Trailblazing in Newark

Check out the new Tri-Valley Trail just outside of Newark. In the works for years, this paved trail links Newark and Pike Creek and is the first continuous trail that allows visitors with mobility challenges to enjoy all it has to offer. At 2.8 miles, it runs between Thompson Station Road and Smith Mill road, with an additional spur going to the intersection of Paper Mill and Polly Drummond roads. It offers connections to Newark’s Redd Park and New Castle County’s Paper Mill Park and Middle Run Valley Natural Area Park. A parking area and rest rooms are located off Smith Mill Road. Visit DeStateParks.com/Trails.

Walk Old New Castle

Step back in time, to the 17th and 18th centuries, when walking was the primary mode of moving around, and savor the well-preserved wonders of historic New Castle. You can walk for an hour—or several hours—enjoying fresh air while absorbing volumes of the First State’s history. During your walk you’ll discover: the historic marker designating William Penn’s first landing in North America; colonial homes that are among the first built in the U.S.; Immanuel Episcopal Church (316 years old) and Old Town Hall (built in 1820). Visit NPS.gov/frst.

Wildlife In The City

Wilmington’s Riverfront has become a well-known destination, but many have yet to discover this 212-acre wildlife center and its accompanying DuPont Environmental Education Center. The facility is free and open year-round, offering a beautiful 10-acre garden and a quarter-mile pond loop that weaves through the marsh. It’s an intriguing sanctuary that peacefully sits between hectic I-95 and the ever-expanding Wilmington Riverfront. Visit RiverfrontWilm.com.

Discover Northern Delaware

Greenway Trail

This 7.2-mile trail provides a unique and spectacular view of some of New Castle County’s recreational treasures, including Alapocas Run State Park, Bellevue State Park, Rockwood Park and Bringhurst Woods Park. Walk, run or ride it. Visit DelawareGreenways.org.

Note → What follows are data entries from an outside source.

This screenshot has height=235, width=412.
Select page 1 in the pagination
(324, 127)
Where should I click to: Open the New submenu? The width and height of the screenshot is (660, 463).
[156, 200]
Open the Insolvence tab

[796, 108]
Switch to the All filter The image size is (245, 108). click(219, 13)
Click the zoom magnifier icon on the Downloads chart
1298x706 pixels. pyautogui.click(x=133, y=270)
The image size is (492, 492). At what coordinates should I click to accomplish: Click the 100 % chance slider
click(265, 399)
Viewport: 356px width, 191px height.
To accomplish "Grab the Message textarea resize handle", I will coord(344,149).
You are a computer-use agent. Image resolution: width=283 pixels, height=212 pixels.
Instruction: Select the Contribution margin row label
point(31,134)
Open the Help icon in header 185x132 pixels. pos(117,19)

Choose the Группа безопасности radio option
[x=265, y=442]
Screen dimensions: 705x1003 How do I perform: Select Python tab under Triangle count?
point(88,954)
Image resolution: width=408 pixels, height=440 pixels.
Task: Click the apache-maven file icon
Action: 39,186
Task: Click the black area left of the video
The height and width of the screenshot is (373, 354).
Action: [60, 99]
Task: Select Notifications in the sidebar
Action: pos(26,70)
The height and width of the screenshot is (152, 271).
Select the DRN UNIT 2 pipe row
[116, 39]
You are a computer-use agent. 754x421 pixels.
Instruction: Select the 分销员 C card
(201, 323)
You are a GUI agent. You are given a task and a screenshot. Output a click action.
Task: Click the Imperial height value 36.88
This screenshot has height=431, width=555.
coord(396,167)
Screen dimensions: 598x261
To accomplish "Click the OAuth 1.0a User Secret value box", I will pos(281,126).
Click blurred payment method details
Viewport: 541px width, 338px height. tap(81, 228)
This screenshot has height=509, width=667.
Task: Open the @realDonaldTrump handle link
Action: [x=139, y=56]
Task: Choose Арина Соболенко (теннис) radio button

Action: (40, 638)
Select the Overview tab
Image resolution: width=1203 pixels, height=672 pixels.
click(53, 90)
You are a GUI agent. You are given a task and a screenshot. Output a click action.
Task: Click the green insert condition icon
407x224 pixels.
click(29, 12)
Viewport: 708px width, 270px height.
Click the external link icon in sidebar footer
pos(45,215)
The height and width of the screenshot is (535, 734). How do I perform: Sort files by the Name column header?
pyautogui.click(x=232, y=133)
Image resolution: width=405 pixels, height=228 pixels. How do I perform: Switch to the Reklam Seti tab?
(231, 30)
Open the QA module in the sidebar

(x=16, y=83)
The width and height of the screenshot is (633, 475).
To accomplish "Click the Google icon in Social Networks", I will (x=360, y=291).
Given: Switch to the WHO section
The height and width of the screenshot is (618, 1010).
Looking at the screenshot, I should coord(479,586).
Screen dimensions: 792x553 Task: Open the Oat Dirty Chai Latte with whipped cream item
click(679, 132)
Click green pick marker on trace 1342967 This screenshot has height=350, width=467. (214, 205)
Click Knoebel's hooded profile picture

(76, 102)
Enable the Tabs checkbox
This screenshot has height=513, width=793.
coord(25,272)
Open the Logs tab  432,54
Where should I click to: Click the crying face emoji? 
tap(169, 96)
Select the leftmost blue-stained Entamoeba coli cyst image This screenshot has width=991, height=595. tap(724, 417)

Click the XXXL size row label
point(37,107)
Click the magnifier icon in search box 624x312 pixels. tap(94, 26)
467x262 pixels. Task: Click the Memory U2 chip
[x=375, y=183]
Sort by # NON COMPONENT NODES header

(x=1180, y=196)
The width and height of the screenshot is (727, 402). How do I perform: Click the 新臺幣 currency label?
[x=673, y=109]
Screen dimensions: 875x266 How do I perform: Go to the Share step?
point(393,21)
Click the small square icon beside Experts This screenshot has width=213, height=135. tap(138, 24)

Hike White Clay Creek State Park

It’s tucked away as a refuge from the hustle and bustle of New Castle County, and even though it’s not exactly Yellowstone, you can get exercise while enjoying nature at White Clay Creek Park. There are nine trails, totaling 37 miles, that range from easy to moderate. Visit destateparks.com/FieldsStreams/WhiteClayCreek.

Two Car-Free Rides

U.S. participation in bicycling has increased by nearly 10 million over the past decade. That number would no doubt increase by millions more if not for one barrier: being on roads with cars. That is why the proliferation of dedicated bike/pedestrian trails in New Castle County is such a positive development for those of us who like a good (and safe) bike ride. We highly recommend two trails in particular: the Markell Trail (7.9 miles from Wilmington’s Riverfront to Historic New Castle) and the Mike Castle Trail (12 miles from Delaware City to the Delaware-Maryland state line; 14 miles if you add Maryland’s Ben Cardin Trail, which takes you to Chesapeake City). For a complete list of trails, visit DelawareGreenways.org.